++++ RECORD EXTRACTS ++++
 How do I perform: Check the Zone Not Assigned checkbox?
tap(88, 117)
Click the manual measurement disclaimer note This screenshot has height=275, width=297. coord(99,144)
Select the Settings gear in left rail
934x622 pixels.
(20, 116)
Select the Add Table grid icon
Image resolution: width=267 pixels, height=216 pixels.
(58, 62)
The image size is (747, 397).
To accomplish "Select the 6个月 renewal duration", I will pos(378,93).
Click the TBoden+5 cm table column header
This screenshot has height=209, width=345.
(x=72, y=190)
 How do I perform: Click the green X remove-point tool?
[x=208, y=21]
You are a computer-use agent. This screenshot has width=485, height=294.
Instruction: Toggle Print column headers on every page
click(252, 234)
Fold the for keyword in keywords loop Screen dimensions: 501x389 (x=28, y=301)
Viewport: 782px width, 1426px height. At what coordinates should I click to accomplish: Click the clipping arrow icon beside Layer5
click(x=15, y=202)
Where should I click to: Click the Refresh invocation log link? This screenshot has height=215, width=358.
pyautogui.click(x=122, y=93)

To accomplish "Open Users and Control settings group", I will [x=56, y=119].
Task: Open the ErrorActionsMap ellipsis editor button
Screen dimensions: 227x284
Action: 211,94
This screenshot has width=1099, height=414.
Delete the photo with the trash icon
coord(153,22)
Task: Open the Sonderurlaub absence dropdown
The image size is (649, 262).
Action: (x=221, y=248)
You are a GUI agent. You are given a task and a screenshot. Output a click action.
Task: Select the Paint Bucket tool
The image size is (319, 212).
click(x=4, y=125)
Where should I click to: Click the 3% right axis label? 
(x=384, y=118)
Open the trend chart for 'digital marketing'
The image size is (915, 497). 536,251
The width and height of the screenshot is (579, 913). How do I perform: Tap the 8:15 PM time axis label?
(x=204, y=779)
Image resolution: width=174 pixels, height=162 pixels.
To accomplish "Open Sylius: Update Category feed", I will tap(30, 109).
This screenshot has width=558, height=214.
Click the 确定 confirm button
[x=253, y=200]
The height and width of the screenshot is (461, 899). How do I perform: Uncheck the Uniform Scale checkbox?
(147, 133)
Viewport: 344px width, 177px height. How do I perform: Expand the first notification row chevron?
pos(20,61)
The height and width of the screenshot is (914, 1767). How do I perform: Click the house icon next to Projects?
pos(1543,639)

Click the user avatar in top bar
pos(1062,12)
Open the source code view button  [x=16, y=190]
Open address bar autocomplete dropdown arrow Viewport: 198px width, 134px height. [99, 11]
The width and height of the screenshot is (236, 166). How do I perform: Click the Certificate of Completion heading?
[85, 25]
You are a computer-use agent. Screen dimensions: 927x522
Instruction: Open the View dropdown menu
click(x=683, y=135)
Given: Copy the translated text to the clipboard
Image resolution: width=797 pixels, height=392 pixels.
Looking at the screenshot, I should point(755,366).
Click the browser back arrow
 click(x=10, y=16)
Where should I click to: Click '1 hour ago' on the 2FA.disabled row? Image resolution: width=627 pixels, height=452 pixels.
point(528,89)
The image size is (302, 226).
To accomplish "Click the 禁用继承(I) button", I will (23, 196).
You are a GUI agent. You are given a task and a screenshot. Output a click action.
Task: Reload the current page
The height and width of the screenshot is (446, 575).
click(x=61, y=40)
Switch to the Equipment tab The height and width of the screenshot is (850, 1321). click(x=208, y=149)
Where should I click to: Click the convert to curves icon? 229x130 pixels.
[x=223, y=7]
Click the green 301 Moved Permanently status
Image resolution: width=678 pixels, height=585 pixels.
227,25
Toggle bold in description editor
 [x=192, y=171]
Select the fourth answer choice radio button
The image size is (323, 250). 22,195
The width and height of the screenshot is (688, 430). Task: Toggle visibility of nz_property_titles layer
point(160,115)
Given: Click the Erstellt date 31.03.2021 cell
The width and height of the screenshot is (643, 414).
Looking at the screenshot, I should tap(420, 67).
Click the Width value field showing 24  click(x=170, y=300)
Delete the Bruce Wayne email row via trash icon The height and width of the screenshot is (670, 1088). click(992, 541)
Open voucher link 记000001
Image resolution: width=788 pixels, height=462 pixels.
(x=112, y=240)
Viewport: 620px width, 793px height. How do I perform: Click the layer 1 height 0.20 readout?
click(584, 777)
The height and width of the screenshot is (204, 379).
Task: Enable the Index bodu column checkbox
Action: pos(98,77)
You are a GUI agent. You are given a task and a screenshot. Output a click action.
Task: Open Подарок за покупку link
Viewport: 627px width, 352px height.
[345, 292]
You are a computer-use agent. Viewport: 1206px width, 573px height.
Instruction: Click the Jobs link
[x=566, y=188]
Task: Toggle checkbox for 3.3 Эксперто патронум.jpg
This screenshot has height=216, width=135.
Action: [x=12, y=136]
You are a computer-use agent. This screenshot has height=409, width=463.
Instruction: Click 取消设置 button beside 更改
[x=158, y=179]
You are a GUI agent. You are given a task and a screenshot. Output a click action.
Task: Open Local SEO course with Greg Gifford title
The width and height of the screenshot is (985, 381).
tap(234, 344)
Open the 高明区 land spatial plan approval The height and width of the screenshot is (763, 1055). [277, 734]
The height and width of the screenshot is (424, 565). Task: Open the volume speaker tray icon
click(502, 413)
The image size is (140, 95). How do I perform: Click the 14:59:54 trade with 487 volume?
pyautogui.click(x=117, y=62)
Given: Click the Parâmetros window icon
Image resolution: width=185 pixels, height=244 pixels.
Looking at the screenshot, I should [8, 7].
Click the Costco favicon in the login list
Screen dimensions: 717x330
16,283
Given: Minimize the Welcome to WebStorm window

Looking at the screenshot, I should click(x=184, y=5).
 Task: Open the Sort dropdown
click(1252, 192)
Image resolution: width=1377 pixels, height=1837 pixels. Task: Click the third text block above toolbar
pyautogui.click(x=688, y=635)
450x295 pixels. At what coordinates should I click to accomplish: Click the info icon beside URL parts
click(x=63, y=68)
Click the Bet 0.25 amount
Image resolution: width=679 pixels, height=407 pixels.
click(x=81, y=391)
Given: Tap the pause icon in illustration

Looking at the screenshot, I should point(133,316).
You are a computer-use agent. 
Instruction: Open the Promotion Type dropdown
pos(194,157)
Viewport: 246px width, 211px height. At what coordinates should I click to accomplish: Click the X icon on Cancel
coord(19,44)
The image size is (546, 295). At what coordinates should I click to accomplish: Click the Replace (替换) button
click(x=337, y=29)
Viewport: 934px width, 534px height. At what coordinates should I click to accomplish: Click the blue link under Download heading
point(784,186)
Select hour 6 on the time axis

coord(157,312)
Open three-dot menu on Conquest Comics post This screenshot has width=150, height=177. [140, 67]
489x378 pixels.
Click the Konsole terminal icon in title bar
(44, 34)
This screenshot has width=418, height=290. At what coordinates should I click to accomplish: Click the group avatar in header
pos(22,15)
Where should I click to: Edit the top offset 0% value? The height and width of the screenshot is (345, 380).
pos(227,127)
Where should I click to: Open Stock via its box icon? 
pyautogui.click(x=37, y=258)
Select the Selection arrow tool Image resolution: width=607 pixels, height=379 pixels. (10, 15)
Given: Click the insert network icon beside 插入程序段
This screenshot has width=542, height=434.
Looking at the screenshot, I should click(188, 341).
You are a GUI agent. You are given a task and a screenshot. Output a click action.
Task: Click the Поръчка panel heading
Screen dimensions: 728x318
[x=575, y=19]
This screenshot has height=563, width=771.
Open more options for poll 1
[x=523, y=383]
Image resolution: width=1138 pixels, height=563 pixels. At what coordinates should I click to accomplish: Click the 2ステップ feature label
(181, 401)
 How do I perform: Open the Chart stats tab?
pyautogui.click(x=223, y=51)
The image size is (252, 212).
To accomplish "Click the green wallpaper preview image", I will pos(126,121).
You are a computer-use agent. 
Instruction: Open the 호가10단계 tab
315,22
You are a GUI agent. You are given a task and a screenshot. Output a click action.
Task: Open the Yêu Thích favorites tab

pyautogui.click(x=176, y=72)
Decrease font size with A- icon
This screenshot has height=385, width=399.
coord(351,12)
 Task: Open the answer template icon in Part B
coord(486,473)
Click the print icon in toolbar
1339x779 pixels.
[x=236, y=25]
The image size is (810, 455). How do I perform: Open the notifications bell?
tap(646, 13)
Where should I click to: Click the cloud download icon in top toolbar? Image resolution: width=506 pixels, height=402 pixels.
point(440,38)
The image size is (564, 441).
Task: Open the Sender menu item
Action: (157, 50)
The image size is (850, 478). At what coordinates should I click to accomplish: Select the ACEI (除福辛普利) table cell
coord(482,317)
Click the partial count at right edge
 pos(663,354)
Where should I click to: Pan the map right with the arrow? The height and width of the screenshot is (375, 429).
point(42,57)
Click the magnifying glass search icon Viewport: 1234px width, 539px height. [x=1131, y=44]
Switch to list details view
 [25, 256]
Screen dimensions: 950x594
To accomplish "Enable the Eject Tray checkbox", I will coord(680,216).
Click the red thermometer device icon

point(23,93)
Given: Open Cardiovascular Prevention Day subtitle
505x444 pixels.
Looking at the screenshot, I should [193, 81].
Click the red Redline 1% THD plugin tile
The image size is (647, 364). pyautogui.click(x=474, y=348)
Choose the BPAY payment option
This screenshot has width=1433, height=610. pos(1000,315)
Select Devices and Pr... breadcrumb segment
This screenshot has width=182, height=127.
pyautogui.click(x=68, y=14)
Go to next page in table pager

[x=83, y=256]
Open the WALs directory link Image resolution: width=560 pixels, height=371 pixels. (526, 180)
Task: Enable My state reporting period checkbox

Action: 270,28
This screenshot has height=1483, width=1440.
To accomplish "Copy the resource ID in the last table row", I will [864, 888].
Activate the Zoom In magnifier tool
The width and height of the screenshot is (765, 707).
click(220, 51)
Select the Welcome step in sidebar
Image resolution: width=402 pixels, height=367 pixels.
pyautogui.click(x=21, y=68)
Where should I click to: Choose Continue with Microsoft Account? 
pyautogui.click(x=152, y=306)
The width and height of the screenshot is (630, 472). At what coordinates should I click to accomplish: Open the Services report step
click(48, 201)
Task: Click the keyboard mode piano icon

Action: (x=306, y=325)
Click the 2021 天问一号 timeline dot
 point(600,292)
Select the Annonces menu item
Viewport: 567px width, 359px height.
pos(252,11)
++++
WORK ITEM => Count every line above that holds the string "Copy" and give the total, nothing more.

WRITTEN SOLUTION => 2